Planes, Car Repair Shops, and Dentists

One principle of innovation is to borrow and adapt ideas from outside one’s profession.  “Addiction and the Stages of Healing” is a set of ideas I have developed, written and presented elsewhere.  Portions of that work will likely be posted here from time to time.  One central notion of that topic is below in the form of “Planes, Car Repair Shops, and Dentists”.

Planes:  Why study survivors instead of those that drop out, no-show, or pass away?

Car Repair Shops:  What if we had something similar to the kind of knowledge that allows for routine maintenance and preventative care of automobiles, and the service structures to go with it (no appointment necessary, expert technician, short appointments, known service intervals, etc.)?

Dentists:  What if we had the competency and skill analogous to dentists: health across the lifespan, preventative care, problems from tiny to life-threatening, and held all available routine clinical methods?

Planes and Survivorship Bias

One long-known and well-established error in logic and method is known as “survivorship bias”. The classic example is of bombers returning to base during WWII. The challenge was deciding where to put a relatively small amount of armor on bombers, given weight limits. After studying the location of holes on returning planes, recommendations were made to place armor on the most common locations where holes were found. A statistician not related to the project questioned this logic and suggested the limited armor be placed where surviving planes had no holes (the surmised locations of holes on the planes that were not able to return).

A relatively recent revolution in addiction-related research was to begin to study recovery and have that inform treatment. That was an important change from earlier short-term studies of pre-post treatment outcomes.  This newer recovery orientation in research remains an important source of information. But I wish our field also had an equally concerted and ongoing effort at studying no-shows, drop-outs, and those that did not make it.

Car Repair Shops: “Expert Care for the Lifetime of the Vehicle”.

We care about our cars, and care for them across their lifespan. This care is not by accident. It is planned. The plan is manualized for the owner and the technician by aggregation of knowledge that results in: time frames and methods for easy routine maintenance and care, known service intervals for longer/more difficult (but predicted) needs, and information for the owner about how to detect problems and what to do about it.

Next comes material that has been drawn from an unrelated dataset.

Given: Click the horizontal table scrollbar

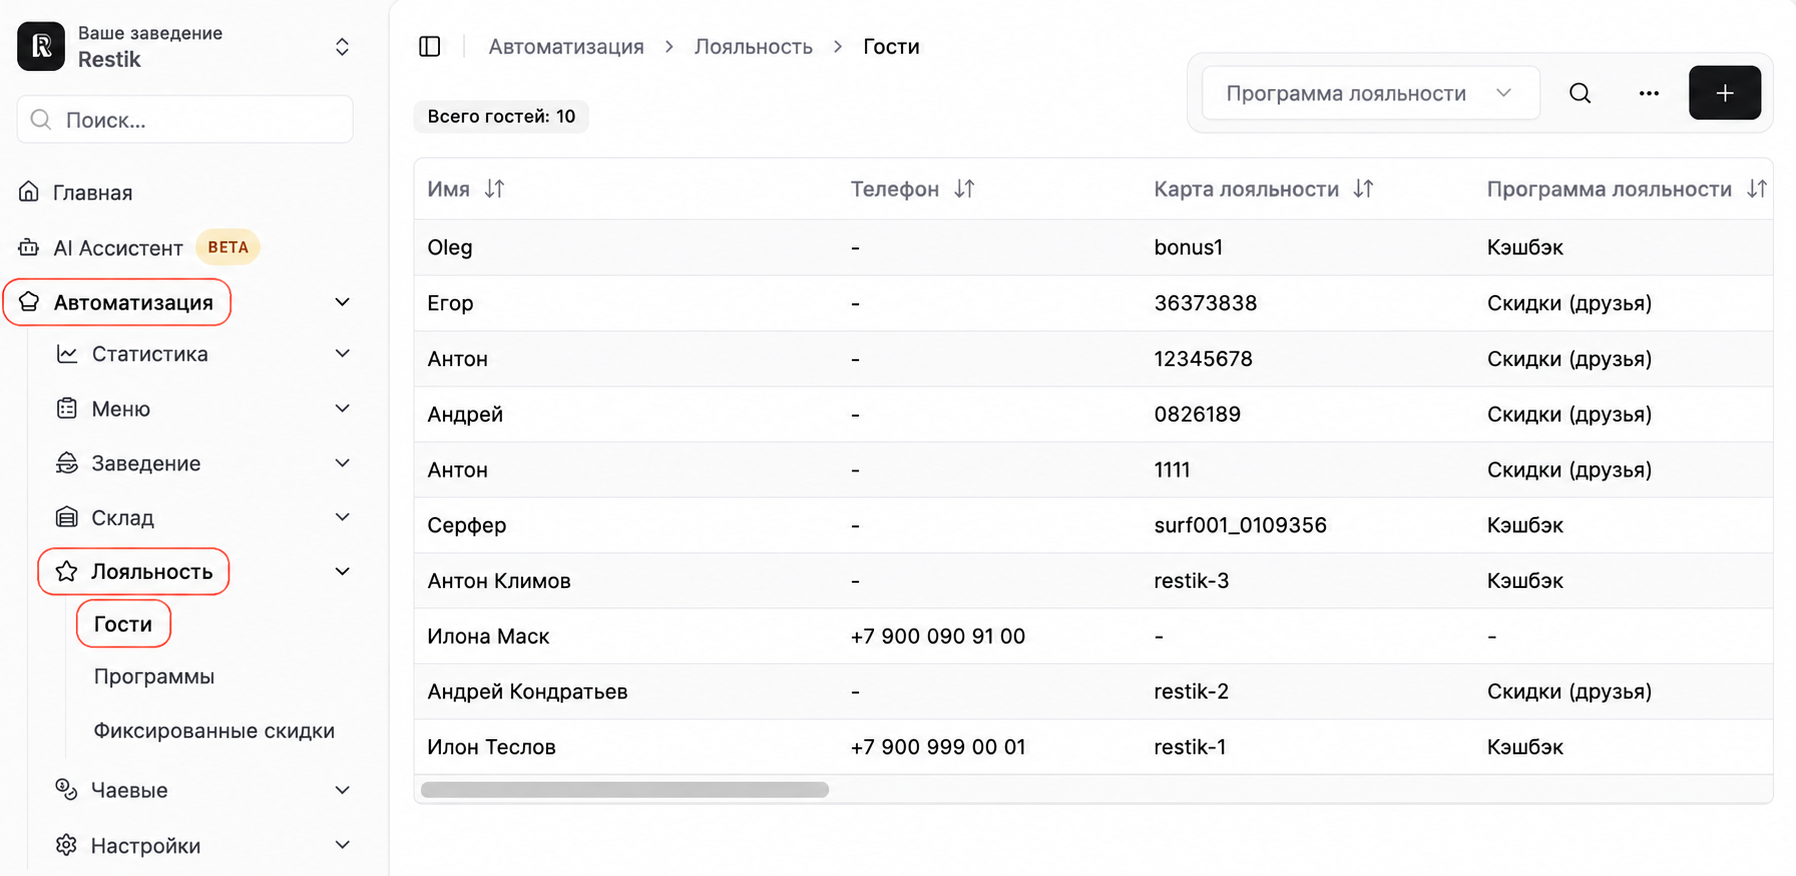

We have service structures to go with the vehicle: no appointment necessary, quick work based on actually knowing, predictable results of care or its lack, and other service shops for worse problems – if they arise.

I wish we had very large numbers of SUD patients enrolled in a mega-data lifelong prospective study so we could: build the data set required, to develop the sufficient knowledge required, to build the service manual — so we could be effective while nimble, with newer service structures.

One reason for this wish is that now, after my third decade of professional clinical service in our field, I know far too many that exited this life suddenly, with apparent little warning, after years or decades of abstinence, while working on recovery.

Dentists and a Whole Model

From the outside it appears as if dentists take on the whole problem and the whole solution: oral health across the lifespan, preventative care, problems from tiny to life-threatening, and hold all available clinical methods. By contrast, our field holds various structural divisions: adult/minor, wellness/pathology, and prevention/treatment, among others.

(As for our available SUD technology and their related arrangements, it is now often forgotten that our field generally grew from the inside-out as a cottage industry of non-professional willing helpers. It seems to me we would be wise to retain the resulting specialization of services by various providers for the foreseeable future). But what if we started to shift our academic and clinical training models for the next generation toward a more wholistic competency that was focused across the lifespan? After all, being well is a life-long pursuit. And we can always retain specialty services for more complex and severe presentations for whom no routinely available care could suffice.

Planes, car repair shops, and dentists – these have been a sustained meditation for me.

More on “Addiction and the Stages of Healing” will follow as time and inclination permit.